Bug #91418 derived_merge causing inccorect results with distinct subquery and uuid()
Submitted: 26 Jun 2018 7:08 Modified: 26 Jun 2018 7:33
Reporter: Chris Tyler Email Updates:
Status: Verified Impact on me:
None 
Category:MySQL Server: Optimizer Severity:S3 (Non-critical)
Version:5.7,8.0.11, 5.7.22 OS:Any
Assigned to: CPU Architecture:Any
Tags: derived_merge, distinct, subquery, UUID()

[26 Jun 2018 7:08] Chris Tyler
Description:
The optimizer setting 'derived_merge=on' causes an inconsistency in the way that a uuid() guid is assigned to rows within a distinct sub-selected query.

This issue was the root cause of an error produced when procedures that run fine on MySQL 5.6 were migrated to 5.7 and 8.0 databases.

We are populating a large denormalized staging table with records destined for multiple parent - child levels of target tables.  A primary key that is unique to the distinct set of columns used in a parent table is created in the select statement that populates the query.
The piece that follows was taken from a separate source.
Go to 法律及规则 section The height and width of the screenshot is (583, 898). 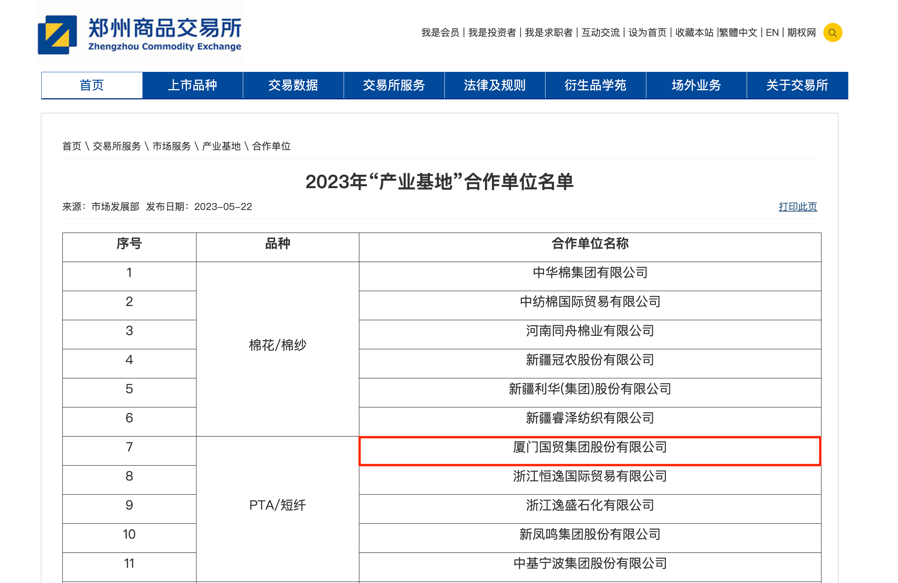(x=495, y=86)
This guid primary key value is generated through use of a uuid() function applied on a derived (sub-selected) table, which is itself generated as a distinct sub-select of business key values of the source data.  
When working properly (as in version 5.6 and below), this method generates a unique guid value for each unique business key.  However, version 5.7 / 8.0 derived_merge seems to break the isolation between the distinct sub-select and the outer query, causing a unique guid to be created for each row of the source query rather than for each distinct set of business values. 

How to repeat:
The steps below output 4 distinct IDs on 5.6 or with derived_merge=off, but will produce 6 rows on 5.7  and 8.0 with derived_merge=on.

drop table if exists TEST_SUB_PROBLEM;
create table TEST_SUB_PROBLEM
(
UID integer PRIMARY KEY AUTO_INCREMENT
,BID VARCHAR(10)
,THING_NAME VARCHAR(100)
,OTHER_IFO VARCHAR(100)
);

insert into TEST_SUB_PROBLEM(BID,THING_NAME,OTHER_IFO)
values ('thing1','name1','look a chicken')
,( 'thing1','name1','look an airplane')
,('thing2','name2','look a mouse')
,('thing3','name3','look a taperecorder')
,('thing3','name3','look an explosion')
,('thing4','name4','look at the stars')
;

drop table if exists TEST_SUB_PROBLEM_2;
create table TEST_SUB_PROBLEM_2
as
select 
TST.UID
,TST.BID
,TST.THING_NAME
,TST.OTHER_IFO
,vw2.DIST_UID
from TEST_SUB_PROBLEM TST
join (
    select uuid() as DIST_UID, vw.*
    from (
    select DISTINCT BID, THING_NAME from TEST_SUB_PROBLEM
    ) vw
    ) vw2 on vw2.BID = TST.BID
    ;
    
-- This query should have 4 unique values, but has 6 with defined_merge=on
select distinct DIST_UID from TEST_SUB_PROBLEM_2;
[26 Jun 2018 7:33] Umesh Shastry
Hello Chris Tyler,

Thank you for the report and test case.

Thanks,
Umesh
[7 Sep 2018 13:32] Sveta Smirnova
This report is most likely duplicate of bug #85117: error happens because code which generates a value in the subquery moved to the outer query.